Everything covered so far sounds great, so where’s the catch? Well, there isn’t any, especially if you take into account that requests to the OpenAI API cost money. The longer your prompt is and the longer the response is, the more money it costs.

That being said, the free version of Mito AI still allows you to make 100 free code completions.

If you opt for a Pro plan ($49.99/month as of June2023), you’ll get unlimited OpenAI completions. That’s a lot of bang for not so much buck.

In addition, you can also provide your own OpenAI API key to get rid of the 100 prompt limit. Just keep in mind that your credit card will be charged per request in this case.

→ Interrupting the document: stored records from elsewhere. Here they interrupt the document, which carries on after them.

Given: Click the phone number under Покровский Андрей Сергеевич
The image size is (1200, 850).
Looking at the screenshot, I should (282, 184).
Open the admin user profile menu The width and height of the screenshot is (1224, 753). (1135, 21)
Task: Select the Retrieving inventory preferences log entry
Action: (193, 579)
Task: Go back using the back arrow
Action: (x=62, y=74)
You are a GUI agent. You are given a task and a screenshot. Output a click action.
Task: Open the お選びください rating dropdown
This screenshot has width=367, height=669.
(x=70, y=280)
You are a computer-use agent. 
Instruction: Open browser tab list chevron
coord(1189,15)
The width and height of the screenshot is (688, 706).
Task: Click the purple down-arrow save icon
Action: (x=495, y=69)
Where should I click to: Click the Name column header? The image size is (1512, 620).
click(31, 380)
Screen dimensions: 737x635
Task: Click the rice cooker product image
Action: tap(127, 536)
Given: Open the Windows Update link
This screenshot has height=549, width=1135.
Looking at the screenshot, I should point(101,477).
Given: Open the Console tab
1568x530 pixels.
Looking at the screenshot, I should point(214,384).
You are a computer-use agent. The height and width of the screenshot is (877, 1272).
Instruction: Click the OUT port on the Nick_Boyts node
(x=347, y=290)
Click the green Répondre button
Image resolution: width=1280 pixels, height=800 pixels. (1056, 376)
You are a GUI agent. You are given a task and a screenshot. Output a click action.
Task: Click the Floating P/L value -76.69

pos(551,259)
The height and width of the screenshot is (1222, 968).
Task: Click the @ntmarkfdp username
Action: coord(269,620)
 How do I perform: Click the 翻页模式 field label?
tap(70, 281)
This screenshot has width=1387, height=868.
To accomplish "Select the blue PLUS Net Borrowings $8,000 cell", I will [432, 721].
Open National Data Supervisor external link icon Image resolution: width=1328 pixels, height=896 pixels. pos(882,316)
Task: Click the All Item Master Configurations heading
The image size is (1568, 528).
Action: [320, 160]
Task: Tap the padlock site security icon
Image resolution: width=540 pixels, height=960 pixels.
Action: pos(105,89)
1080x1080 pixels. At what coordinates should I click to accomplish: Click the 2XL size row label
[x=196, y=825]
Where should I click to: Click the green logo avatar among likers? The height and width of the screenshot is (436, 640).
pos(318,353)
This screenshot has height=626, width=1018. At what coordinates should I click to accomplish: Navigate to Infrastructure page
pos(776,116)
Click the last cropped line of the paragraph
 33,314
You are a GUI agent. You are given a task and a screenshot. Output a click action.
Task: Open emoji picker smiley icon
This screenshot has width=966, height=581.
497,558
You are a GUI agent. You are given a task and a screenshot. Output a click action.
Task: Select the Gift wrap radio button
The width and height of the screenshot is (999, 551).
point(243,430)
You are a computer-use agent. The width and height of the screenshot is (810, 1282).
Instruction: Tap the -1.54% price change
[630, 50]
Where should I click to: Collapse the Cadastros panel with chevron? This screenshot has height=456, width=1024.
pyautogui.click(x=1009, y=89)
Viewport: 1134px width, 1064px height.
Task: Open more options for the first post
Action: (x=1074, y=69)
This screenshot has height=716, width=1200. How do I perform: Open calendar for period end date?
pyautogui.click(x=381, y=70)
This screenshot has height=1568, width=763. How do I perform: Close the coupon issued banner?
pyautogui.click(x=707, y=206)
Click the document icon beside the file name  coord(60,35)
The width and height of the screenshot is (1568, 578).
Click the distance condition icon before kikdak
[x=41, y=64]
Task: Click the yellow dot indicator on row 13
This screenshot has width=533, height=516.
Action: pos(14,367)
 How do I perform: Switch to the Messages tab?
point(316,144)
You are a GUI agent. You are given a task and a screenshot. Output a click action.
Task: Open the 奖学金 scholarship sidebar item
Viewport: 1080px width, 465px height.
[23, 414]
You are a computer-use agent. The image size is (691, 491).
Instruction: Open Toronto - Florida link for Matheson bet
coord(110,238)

Further, you can opt for the Enterprise plan plan and build your own On-Prem AI by connecting to local LLMs instead of OpenAI. This allows you unlimited AI completions and makes sure no data leaves your organization.


Summing up Mito AI

At the end of the day, Mito AI provides a revolutionary way to work with Pandas. The tool was superb even before the AI features, since it allowed you to edit Pandas DataFrames as Excel spreadsheets and automatically get the required Python code. These AI features are just icing to the cake.

Given the cost of the OpenAI API, I’d say that the free 100 requests are more than generous. You can scale up to the Pro plan if you want more, bring your own OpenAI key, or scale up to the Enterprise plan to work with local LLMs.

Whatever you choose, you won’t choose wrong.